A leitura ficou marcada por um salto nos preços de energia, atrelado ao impacto inicial do conflito no Oriente Médio. Os militares dos EUA anunciaram medidas para bloquear embarcações que saem de portos iranianos, e o petróleo chegou a superar US$ 100 por barril; desde o início das hostilidades, os preços do petróleo avançaram mais de 35%. Ao mesmo tempo, os preços de serviços se mantiveram estáveis, limitando a alta do índice geral.

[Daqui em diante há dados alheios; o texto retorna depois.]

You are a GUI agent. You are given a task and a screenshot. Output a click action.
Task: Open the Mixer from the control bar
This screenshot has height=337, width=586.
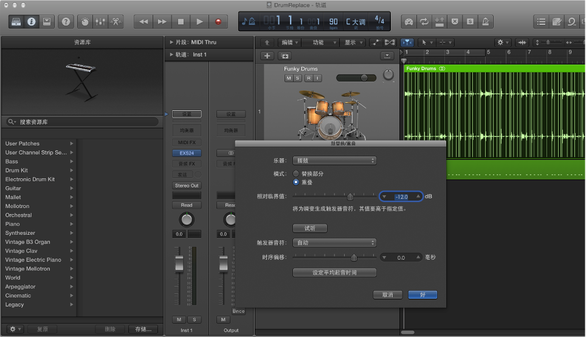(101, 21)
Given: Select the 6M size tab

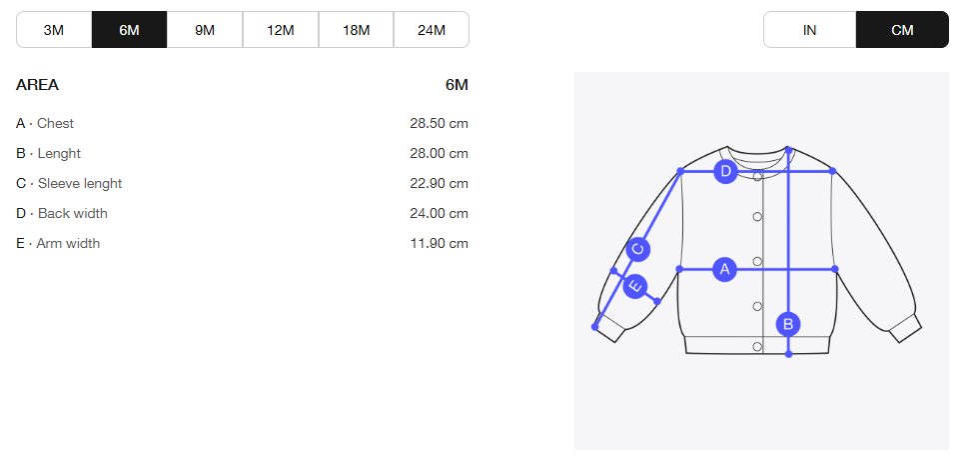Looking at the screenshot, I should click(x=129, y=30).
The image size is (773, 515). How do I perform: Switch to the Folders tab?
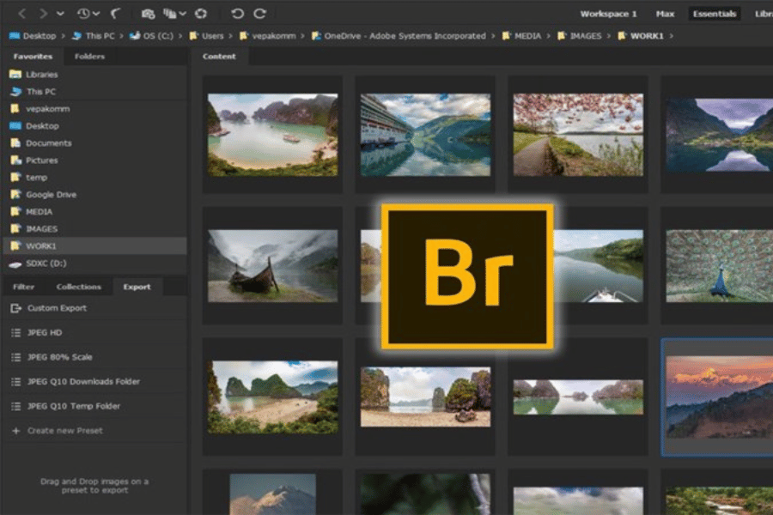[x=89, y=57]
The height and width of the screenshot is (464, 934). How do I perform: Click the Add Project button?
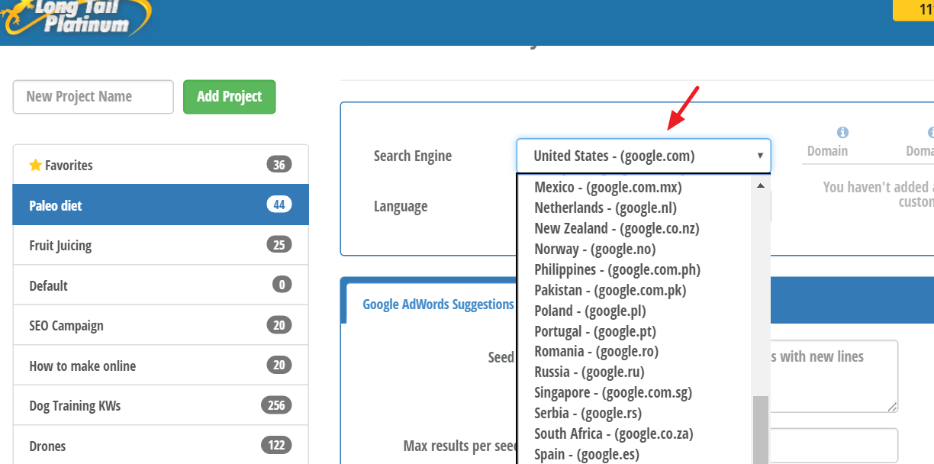(229, 97)
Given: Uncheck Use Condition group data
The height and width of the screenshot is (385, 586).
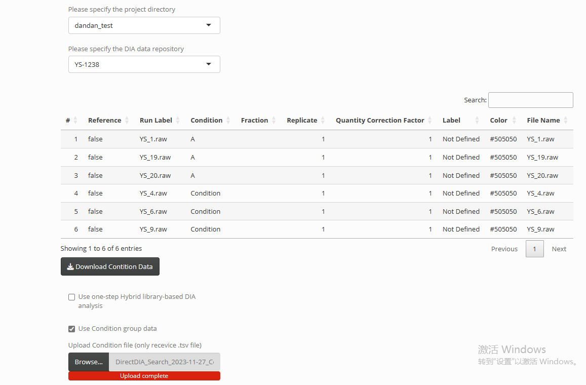Looking at the screenshot, I should pyautogui.click(x=72, y=329).
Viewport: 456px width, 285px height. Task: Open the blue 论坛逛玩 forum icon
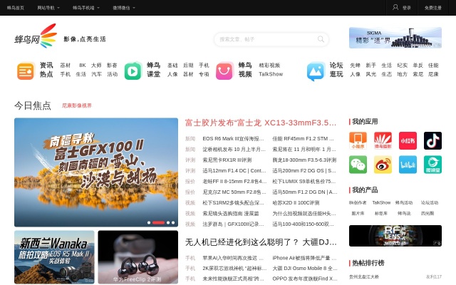[x=316, y=71]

Para a política monetária, o dado traz contradição: a alta menor que o esperado ameniza um pouco a urgência de novos apertos, mas a pressão energética recrudesce o risco de uma recrudescimento inflacionário que o Federal Reserve não pode ignorar. Mercados e formuladores de política precisarão monitorar se a alta do petróleo se sustenta e começa a transpor a cadeia de custos até o consumidor final.

No curto prazo, os números refletem um quadro incerto: a inflação ao produtor dá sinais mistos, mas choques externos — especialmente no preço da energia — podem complicar a trajetória de descompressão dos preços. A evolução dos próximos meses será decisiva para a estratégia do Fed e para a estabilidade dos mercados globais.